A broad coalition of business sector leaders supports the general outlines of the plan. Among them: BP, ExxonMobil, Shell, and Total, as well as AECOM, Allianz, AT&T, Exelon, First Solar, General Motors, Johnson & Johnson, Metlife, Procter & Gamble, PepsiCo, Santander, Schneider Electric, and Unilever. Each is a founding member of the Climate Leadership Council.

The Baker-Shultz framework also enjoys support from environmental organizations and opinion leaders from across the political spectrum. This is the broadest coalition in U.S. history to come together in support of a concrete federal climate solution, and it continues to grow.

The plan’s broad appeal is based on a series of grand bargains, including trading a robust and rising carbon price for regulatory relief, thereby appealing to environmentalists, businesses, and conservatives at the same time. Just as important, it appeals to the American people by rebating all of the revenue raised directly to them in an equal per capita amount. This would allow the majority of American families to economically benefit from helping solve climate change.

At the heart of this grand bargain is the environmental ambition of the Baker-Shultz plan, which unlocks the political viability of its other components. Its effectiveness in reducing emissions justifies the phase-out of other carbon regulations that are far more intrusive. This provides a major draw for businesses. The plan’s reliance on a market-based carbon tax also makes it—in the view of economists of all stripes—the most cost-effective solution.

To ensure that intended emissions reductions are met, the Baker-Shultz plan may include an environmental assurance mechanism under which the carbon fee would increase faster if key emissions reductions benchmarks are not met. And to protect the international competitiveness of American firms, it includes a border carbon adjustment.

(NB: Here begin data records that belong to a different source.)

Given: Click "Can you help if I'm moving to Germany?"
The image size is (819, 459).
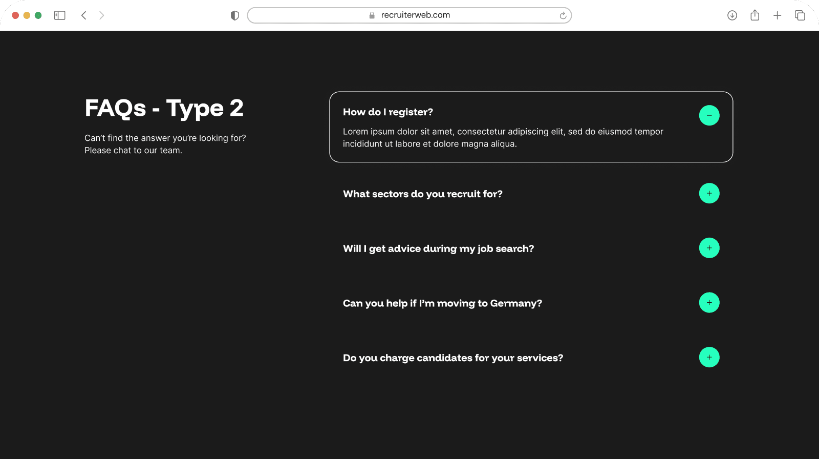Looking at the screenshot, I should pos(442,303).
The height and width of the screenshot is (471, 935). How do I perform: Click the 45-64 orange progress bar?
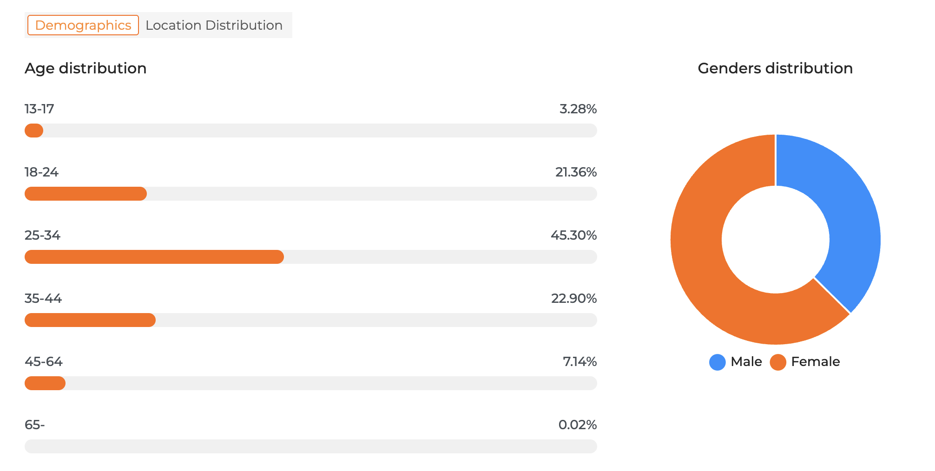45,383
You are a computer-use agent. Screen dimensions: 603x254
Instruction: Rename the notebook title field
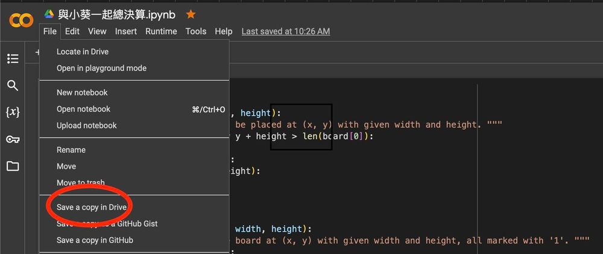click(x=117, y=14)
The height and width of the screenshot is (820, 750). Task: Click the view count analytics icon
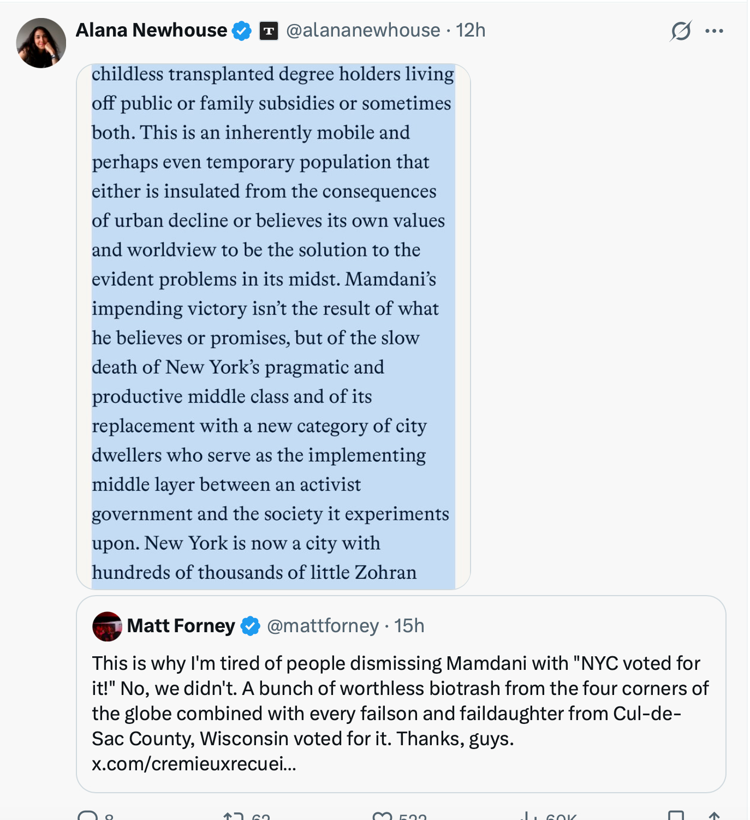[528, 816]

The plan’s popularity enhances its viability. A national poll by Hill+Knowlton, released in full today, finds that the American public supports the Baker-Shultz plan by a 2-1 margin, and by a 23-point margin among Republicans. Among millennials—soon to be the largest voting cohort—support exceeds 4-1.

All of this suggests that the Baker-Shultz plan is emerging as a consensus national climate solution, reflecting the sensible center of American politics. It also demonstrates that there is a realistic path for the United States to exceed its Paris climate commitment and restore its position as a global climate leader.

Janet L. Yellen is the former Chair of the Federal Reserve. Ted Halstead is Chairman & CEO of the Climate Leadership Council.